That’s 1700 images per second. Doable on one (beefy) box. 3 to account for the d...

brian-armstrong · on Nov 15, 2017

Can you link to which resize library you're using? We'd love to see a 90% further reduction in instances

mbrumlow · on Nov 15, 2017

Sorry to be confusing, I am not resizing images. Just working with data sets as large as what I image 150M images would be. The software I am working on takes point and time backups of computers and uploads them to "the cloud", I mean servers in a data center. There they can be virtualized with a click of a button in mass or one at a time, and near instantly.

This involves transfering, encrypting, compression and creating checksum of terabytes of data a hour (per node). While not exactly resizing images, I would image the computational power was on par with the service described. The entire system has about 4 PB or 8 PB in it right now, as backups are pruned (based on what people will pay for storage).

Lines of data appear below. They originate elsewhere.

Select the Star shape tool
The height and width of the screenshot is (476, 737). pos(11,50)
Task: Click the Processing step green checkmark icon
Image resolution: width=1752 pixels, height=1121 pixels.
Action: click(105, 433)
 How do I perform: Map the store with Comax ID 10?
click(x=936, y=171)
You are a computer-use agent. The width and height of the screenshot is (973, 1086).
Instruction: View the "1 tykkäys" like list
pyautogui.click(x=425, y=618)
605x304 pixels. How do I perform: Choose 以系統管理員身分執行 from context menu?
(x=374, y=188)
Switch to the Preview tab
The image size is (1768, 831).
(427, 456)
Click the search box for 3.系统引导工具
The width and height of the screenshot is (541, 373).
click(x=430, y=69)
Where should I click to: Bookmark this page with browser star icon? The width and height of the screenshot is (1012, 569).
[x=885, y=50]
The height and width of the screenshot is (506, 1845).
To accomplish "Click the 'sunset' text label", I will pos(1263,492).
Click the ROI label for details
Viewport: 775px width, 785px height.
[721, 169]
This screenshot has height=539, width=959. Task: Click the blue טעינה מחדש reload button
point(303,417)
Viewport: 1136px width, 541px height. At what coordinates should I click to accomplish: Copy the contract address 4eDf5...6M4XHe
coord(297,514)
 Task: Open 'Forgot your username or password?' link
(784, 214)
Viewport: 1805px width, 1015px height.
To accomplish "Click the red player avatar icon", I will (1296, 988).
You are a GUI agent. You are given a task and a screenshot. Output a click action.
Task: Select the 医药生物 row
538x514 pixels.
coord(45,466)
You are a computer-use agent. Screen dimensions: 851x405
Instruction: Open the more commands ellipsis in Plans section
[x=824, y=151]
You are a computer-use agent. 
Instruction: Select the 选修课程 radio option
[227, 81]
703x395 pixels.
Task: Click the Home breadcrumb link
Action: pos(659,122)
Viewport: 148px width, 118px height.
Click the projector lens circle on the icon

My software has a ton of space to grow and become better, but I think a better story would have been how discord handles 150M images a hour. If anything bandwidth acquiring the source image would be what I would consider the largest problem, not the CPU time to resize. In fact as long as your resize code slightly faster than the download then streaming it in and out would put your bottleneck entirely on bandwidth.

I will also note I am not a fan of libraries :p but that is not what this is about.

EDIT:

Also kudos to you, somebody criticized your post and you had the best response one could have. Inquiring minds are awesome.

rockostrich · on Nov 15, 2017

Assuming the average image size is 3 MB which seems conservative, especially if they're handling GIFs as well, this is 450 TB per day. If you're handling that much data on one beefy machine then kudos.

mbrumlow · on Nov 15, 2017

I don't get why you are being down voted. This is almost exactly what I thought. It's just not that much data given the state is computer hardware.

Where I work we have single nodes processing near that much data a hour -- these are beefy systems though.

0xbear · on Nov 15, 2017

People have just drunk so much “cheap commodity hardware” kool aid by now, they don’t realize there are cheaper and easier ways of doing things now, assuming you have devs who can code and tune for performance. Same with “big data”. Most people have sub-1T datasets. You simply don’t need Spark or anything custom for that.